К вечеру погоня подкатила совсем близко. С нее замахали белым флажком.
— Переговоры! — донеслось нам.
— Никаких! — приказал я и опять оставил на дороге бумажку с предупреждением и советом не вздумать перекрывать нам дорогу.
Погоня подкатила снова.
— Мы знаем, у вас баба на сносях! Далеко не уйдете! Сдавайтесь! — закричали с автомобиля в рупорную трубу.
Я приказал орудие к бою. На автомобиле это увидели, слетели из кузова по придорожным камням. Автомобиль дал задний ход.
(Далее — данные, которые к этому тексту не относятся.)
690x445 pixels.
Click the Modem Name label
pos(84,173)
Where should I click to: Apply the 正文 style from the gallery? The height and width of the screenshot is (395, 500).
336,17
Я в третий раз оставил на дороге бумажку. “Как вас увижу, так буду стрелять без промедления!” — написал я в распирающей меня ненависти. Мы потащились дальше. Перед деревней Ага-баба нас с придорожных скал обстреляли залпами. Но, думается, это были не наши преследователи, а дженгелийцы. Мы ответили из винтовок — снизу вверх, вслепую. Залпы снова ударили. Я велел мортиру станиной опустить в канаву, отчего ствол ее задрался на пример орудия зенитного, приспособленного стрелять по аэропланам. Дали выстрел по одной из скал. Грохот выстрела и разрыва, содрогание скалы и тугой гул в ущелье впечатлили. Нас оставили. Но оказалось, что были убиты подпоручик Ваня Джалюк, ранены прапорщик Головко, фейерверкер и две лошади.
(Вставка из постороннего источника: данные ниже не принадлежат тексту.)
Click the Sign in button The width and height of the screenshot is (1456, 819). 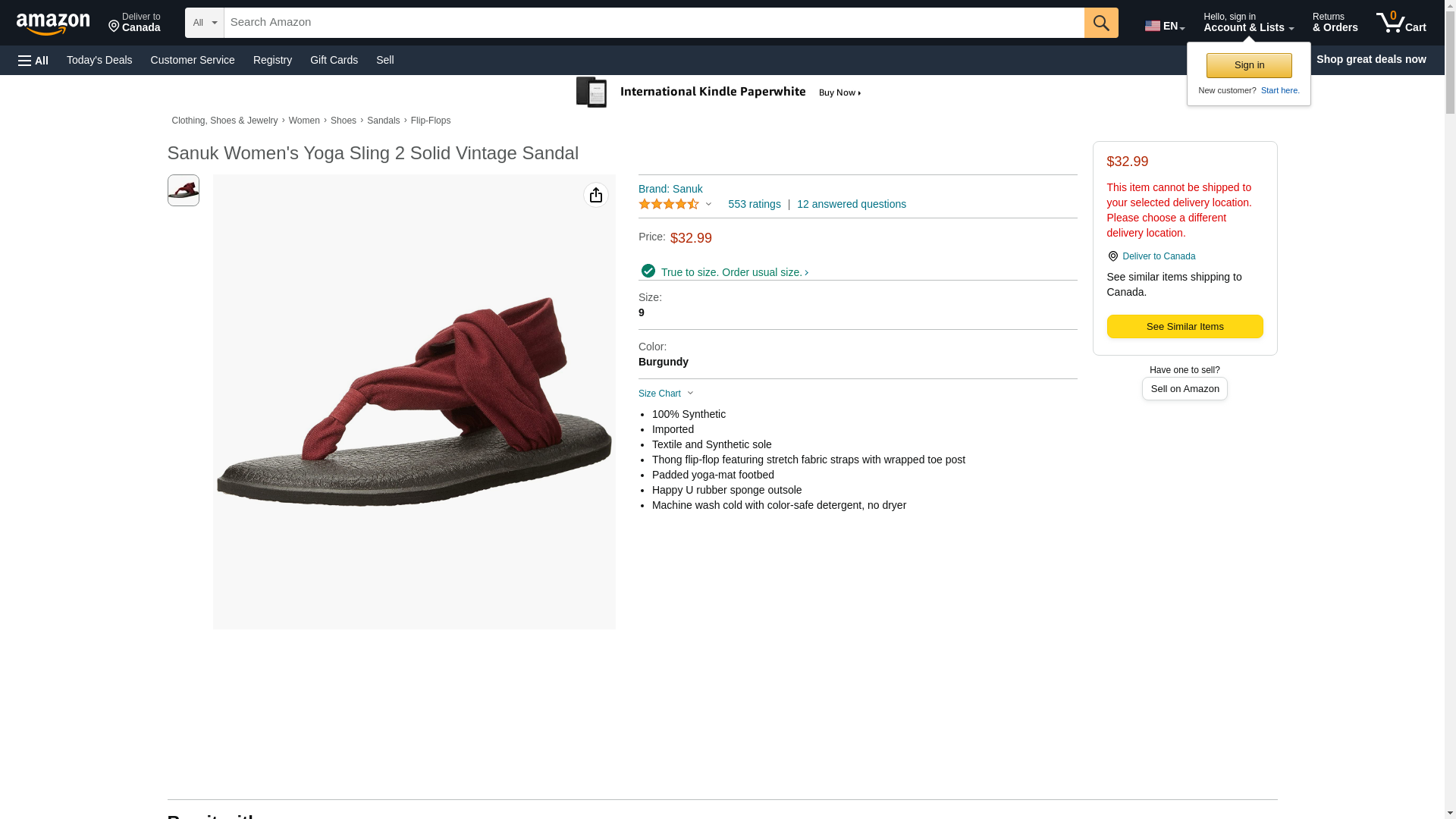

Идти еще одну ночь было бы гибельным. Упали бы все — и мы, и лошади. Я велел устроить привал. Раненых лошадей пристрелили, нашли в скале щель, соорудили нечто вроде печки, чтобы не было видно огня, разбили крышки зарядных ящиков, стали варить ужин, кругом ощетинились штыками. Ночью снова в нас стреляли. Однако обошлось благополучно. Ночью же умер фейерверкер. Его и Ваню Джалюка кое-как зарыли, кирками расковыряв ямку. Утром, едва собрались выступать, Анечка Языкова дико закричала. Начались роды.
— Степа! Я умираю! — закричала она.
— Отгородить шинелями место! — приказал я.
И так, в этом загороженном около трехдюймового полевого орудия месте, на шинелях Анечка Языкова через два часа дикого крика родила. Сам подпоручик Языков принял младенца, перерезал пуповину, завязал ниткой, обмыл его и жену. Младенца на руках понес подпоручик Смирнов. Младенец пищал. Его писк в наших ушах перекрывал гул движения батареи, вой ветра и дыхание не отстающей погони. Анечка не могла идти. Ее, как в гроб, положили в зарядный ящик. Подпоручик Языков сел рядом и держал ей голову. Чтобы не кричать, она зубами вцепилась себе в руку. Лицо ее стало зеленым.